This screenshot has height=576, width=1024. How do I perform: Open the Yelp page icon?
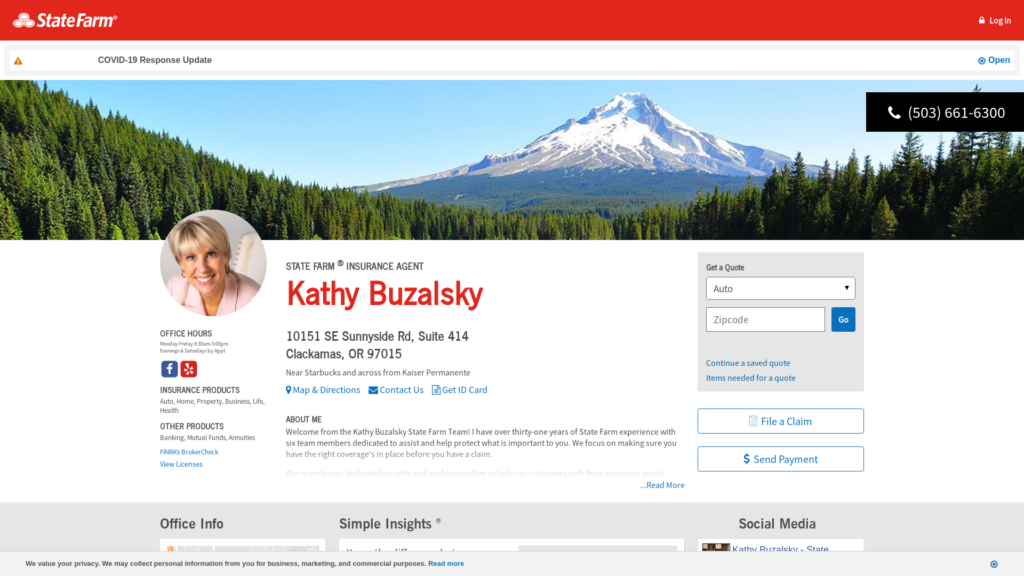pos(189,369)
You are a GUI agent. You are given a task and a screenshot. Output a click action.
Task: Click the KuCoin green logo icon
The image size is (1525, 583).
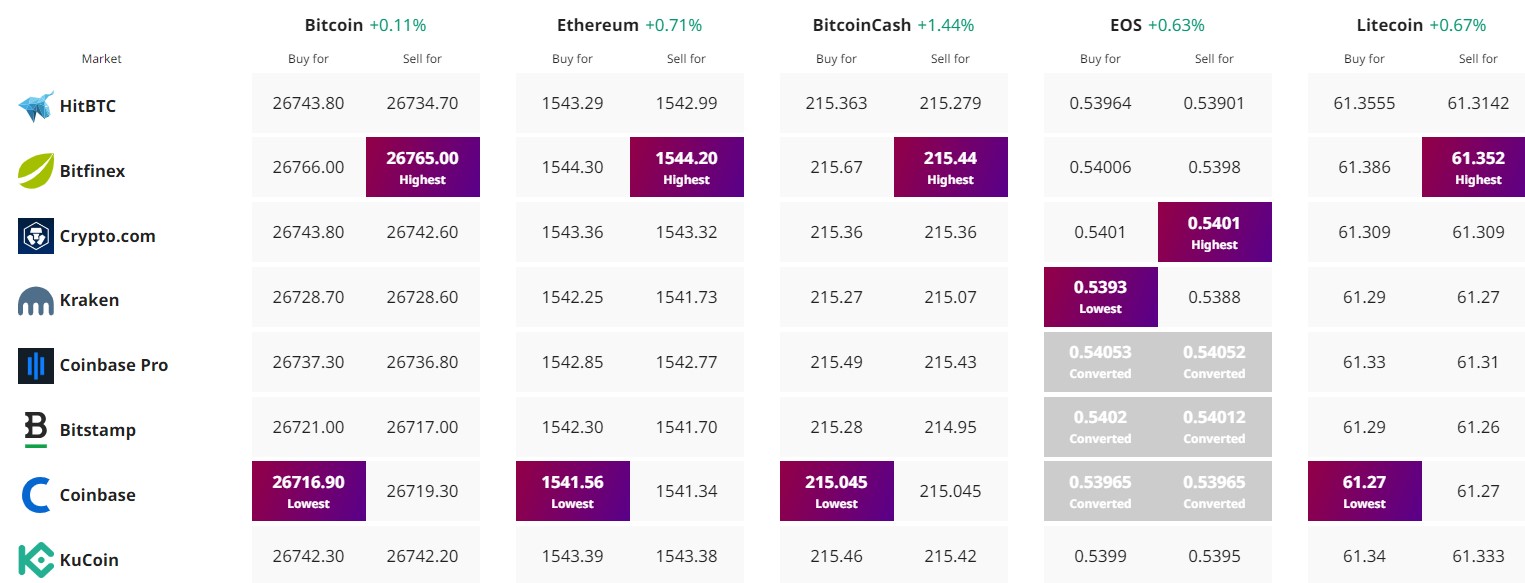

▶ [GOAL]
Please rewrite all the items above, changing every "icon" to "button" and keeping everything else the same. Leave the pictures out.

▶ [SOLUTION FOR THIS TASK]
This screenshot has height=576, width=1024. How do I perform: Open the Yelp page button?
pos(189,369)
You are a GUI agent. You are given a task and a screenshot. Output a click action.
Task: Click the KuCoin green logo button
The image size is (1525, 583).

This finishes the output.